I was back on the ship again, back in the sour ocean water, using Phillip Vargas's body to stay afloat, my forehead pressed to the top of a cold steel air pocket that was closing by the second. I was battered, burned and far from a Navy Seal at that point, and was preparing for my life to be measured by how long I could keep my exhausted lungs still. The last wisp of air on my lips before the water sealed me in was "Olivia."
When it had come down to the nitty gritty, that's what I said.
I fell back to September. She was holding my wrist so the steam-scarred palm touched the rain outside. "See? It's alright. Just trust me."
I crouched through into the open air and fell to my hands, letting the rain enfold me. My eyes burned like hell. I turned to see her beside me, gemologist close, outside the safety of the grotto as the rain intensified again. She tried to blink the water out of her eyes, maybe some mist in them too. There was a sober version of her eyes from that first night we met, a high voltage blue that made it seem unsafe for her to be near lightning. I figured out then why it was called "taking" a lover. It was so damned hard to give them back, especially when you didn't even know who to give them back to.
Fancy dresses.
It never worked.
We drifted. Her shoulders rising and falling quickly under the storm, she slowly kissed my mouth. I didn't flinch. The kiss was so warm compared to the rain, and my tongue responded desperately. All of me did. Thunder rolled over the shore as I held Olivia's wet hair, face, and kissed her neck. I was about to flood my hands with her breasts, just to feel her heart beating through them. I came to again, and pulled back sharply.

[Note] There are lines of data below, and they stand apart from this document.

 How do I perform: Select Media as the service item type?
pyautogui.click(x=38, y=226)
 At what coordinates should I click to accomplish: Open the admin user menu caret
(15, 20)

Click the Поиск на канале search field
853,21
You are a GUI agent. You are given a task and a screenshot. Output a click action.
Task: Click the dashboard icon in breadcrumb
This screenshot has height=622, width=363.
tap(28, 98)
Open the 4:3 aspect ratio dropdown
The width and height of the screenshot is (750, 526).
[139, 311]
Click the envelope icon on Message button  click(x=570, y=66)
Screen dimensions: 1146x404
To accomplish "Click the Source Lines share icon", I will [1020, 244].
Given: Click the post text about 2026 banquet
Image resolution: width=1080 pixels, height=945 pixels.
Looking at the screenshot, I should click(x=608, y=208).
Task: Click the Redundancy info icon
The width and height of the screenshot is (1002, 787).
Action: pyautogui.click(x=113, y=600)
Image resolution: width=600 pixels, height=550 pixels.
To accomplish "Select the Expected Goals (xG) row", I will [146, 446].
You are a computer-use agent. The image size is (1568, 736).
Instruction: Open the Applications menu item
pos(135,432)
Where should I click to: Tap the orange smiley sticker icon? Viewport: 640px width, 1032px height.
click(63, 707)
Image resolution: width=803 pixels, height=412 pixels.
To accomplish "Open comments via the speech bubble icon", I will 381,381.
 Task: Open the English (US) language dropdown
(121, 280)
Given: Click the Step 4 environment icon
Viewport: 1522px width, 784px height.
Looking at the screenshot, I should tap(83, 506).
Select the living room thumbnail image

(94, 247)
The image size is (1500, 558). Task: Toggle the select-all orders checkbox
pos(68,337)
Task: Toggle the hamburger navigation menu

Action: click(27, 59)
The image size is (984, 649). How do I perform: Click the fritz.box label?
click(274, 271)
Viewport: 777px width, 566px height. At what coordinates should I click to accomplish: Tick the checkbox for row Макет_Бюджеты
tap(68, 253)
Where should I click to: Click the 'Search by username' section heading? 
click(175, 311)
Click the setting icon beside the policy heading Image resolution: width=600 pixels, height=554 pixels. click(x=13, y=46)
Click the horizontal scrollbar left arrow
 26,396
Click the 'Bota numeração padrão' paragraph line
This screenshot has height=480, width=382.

"I'm so sorry," I said, stumbling back. "F-for freaking out." Did the kiss count as freaking out, too? I wasn't sure. She'd laid it on me with intention, with ache, with greedy sounds, but I had acted like I'd been waiting for it for years.
There I was, running again. "Cole, wait!"
It would take me most of the night to shower, dry myself off all over again, and fall asleep for a single kiss re-living hour.
As I stared at the ceiling at five in the morning, I remembered my Aunt Theda's voice. "Ana's boy once courted this tedious English thing from Essex- you know, their version of New Jersey? She helped the staff set the table at supper. That was her way of making a fine impression, can you believe it?"
The overlapping and crashing and twisting of all these lives started to make my head throb. The "thing"now owned the Deschanel jewels and was going back to the manor with AJ/with the enemy Richards/with Elaine's baby/with three lovers/back back back into the Deschanel web and Mémé the spider was tangled in it, dead.